The Family and Medical Leave Act (FMLA) allows eligible employees to take up to 12 weeks per year off work because either they or a family member has a serious health condition, or because they become a parent. The Family and Medical Leave Act (FMLA) probably applies to you if you have held your job for at least one year and you work for the government or an employer with 50 or more employees within a 75-mile radius of your workplace.
You don’t even need to mention the FMLA in order to be entitled to the time off. You do have to give your employer enough information so they know there might be a serious health condition involved. Your employer can require you to fill out paperwork and have your doctor certify that you need the leave.
According to the FMLA, a “serious health condition” doesn’t have to be all that serious. A health condition qualifies if any of the following are true:
- The condition makes the patient unable to work or perform regular daily activities for more than three consecutive days, and it involves either two doctor’s visits, or one doctor’s visit and a prescription (examples may include strep throat, ear infection, or pink eye)

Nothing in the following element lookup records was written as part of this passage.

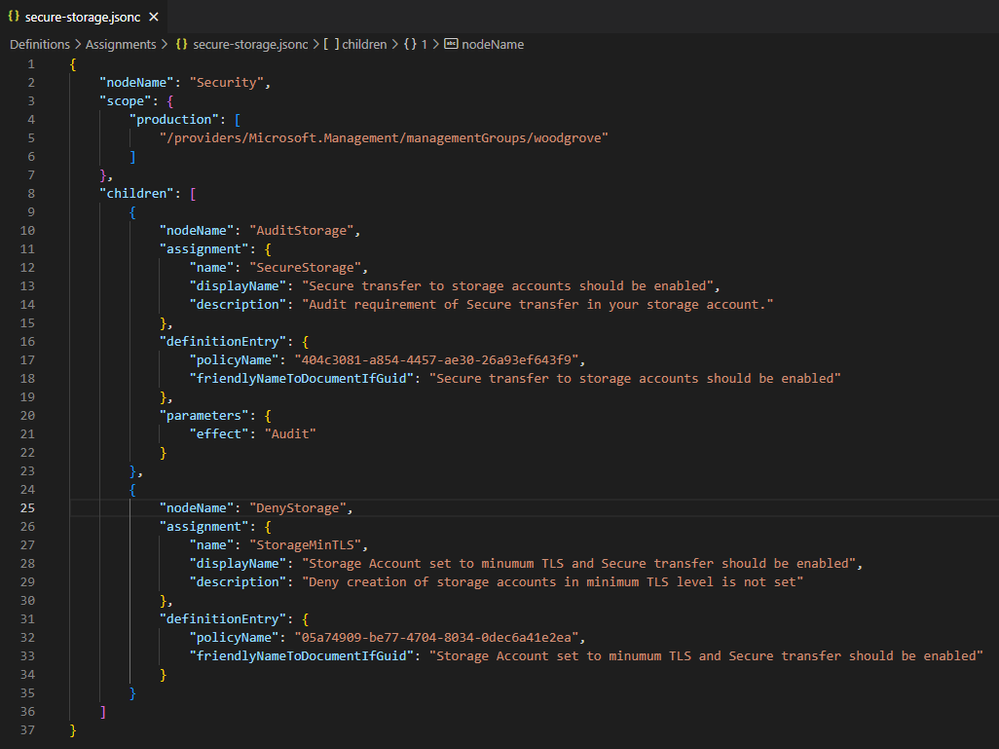999x749 pixels.
Task: Click the managementGroups/woodgrove scope path string
Action: tap(384, 138)
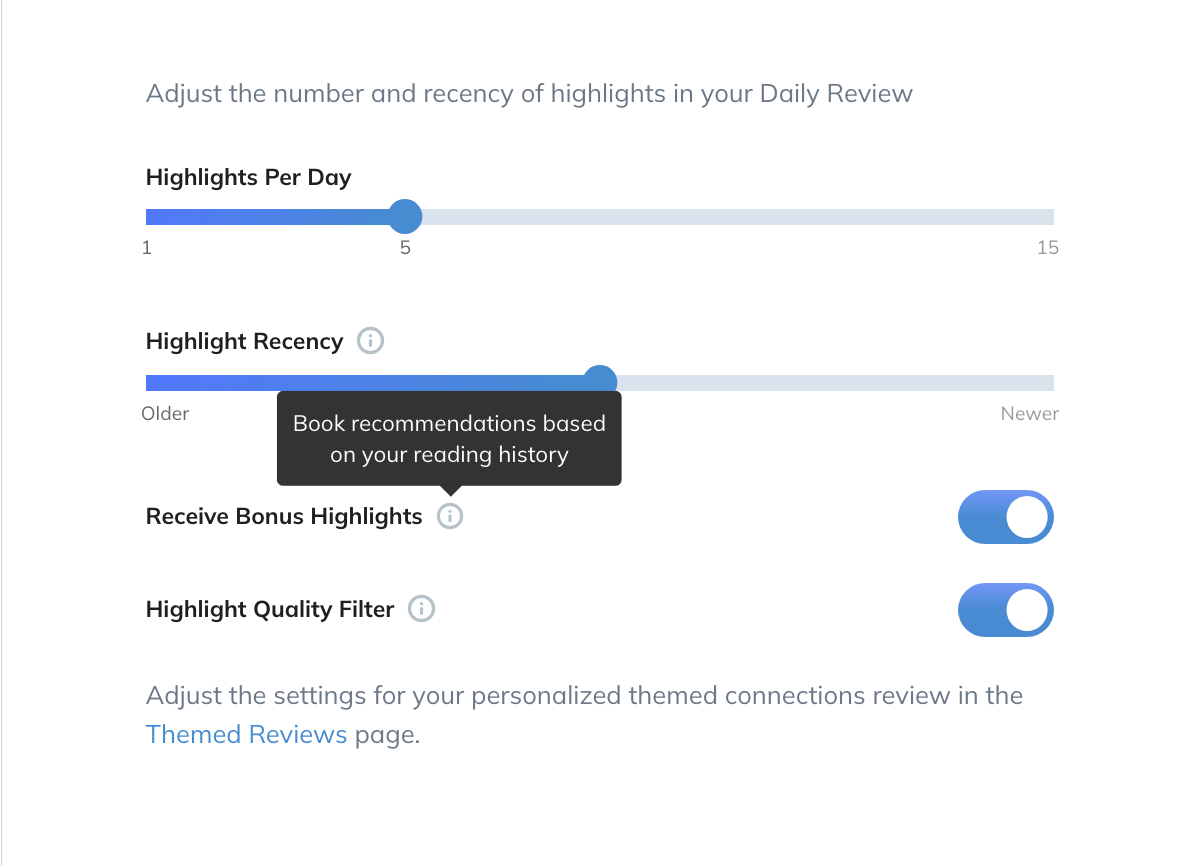Click the info icon beside Highlight Recency
The width and height of the screenshot is (1196, 866).
click(370, 341)
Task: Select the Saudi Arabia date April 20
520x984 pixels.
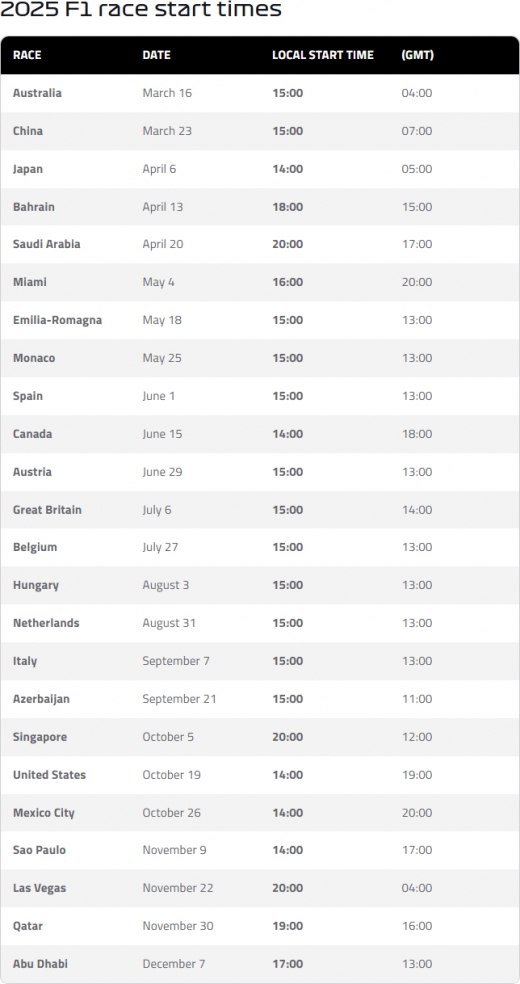Action: pos(162,244)
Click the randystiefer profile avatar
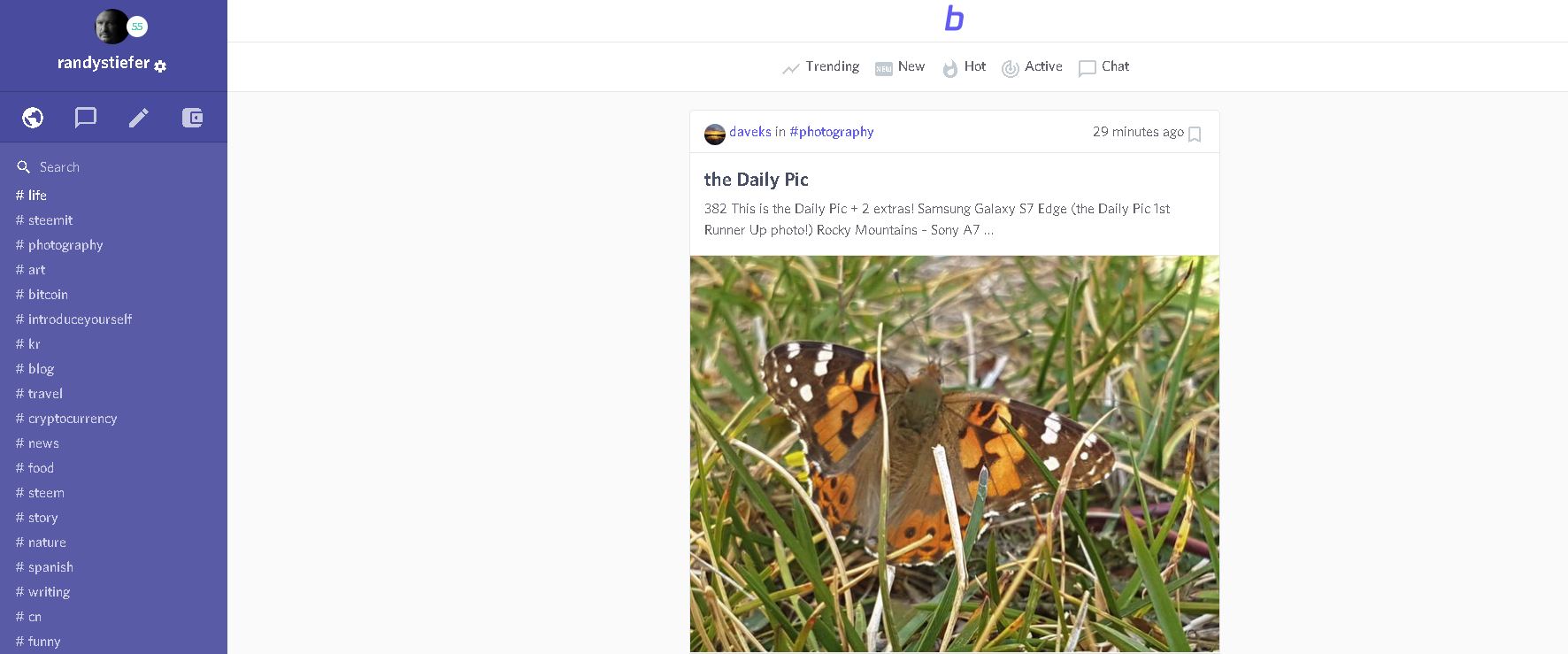The height and width of the screenshot is (654, 1568). pos(112,27)
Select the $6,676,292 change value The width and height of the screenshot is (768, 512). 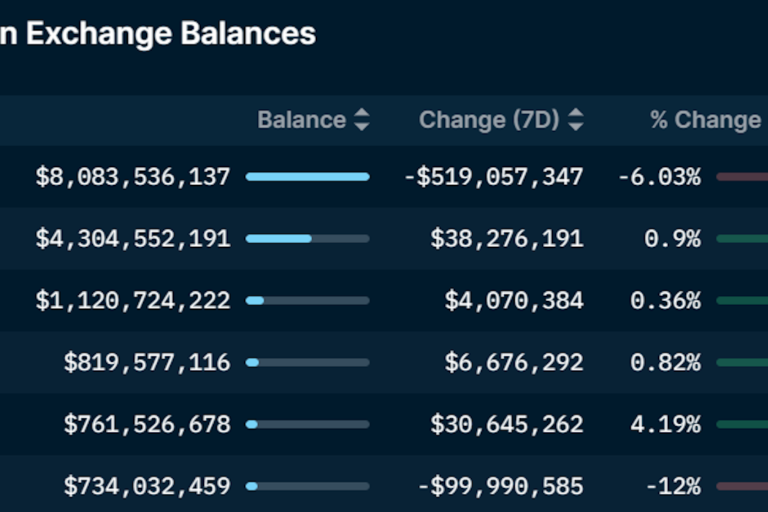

- The condition is chronic and requires continuing treatment (examples may include asthma, diabetes, or epilepsy)
- The condition has resulted in an overnight hospital stay
You can take leave in increments as short as one hour or less. For instance, the health condition might require periodic doctor appointments or might limit your work to reduced hours for a period of time.
It is against the law for your employer to take your job away from you during your leave or upon your return, unless you are given an almost identical job with the same pay, status, and work schedule.
It’s also against the law for your employer to retaliate against you because you have taken FMLA leave or tried to do so. One common violation employers commit is to count the leave against you under a so-called “no fault” attendance policy.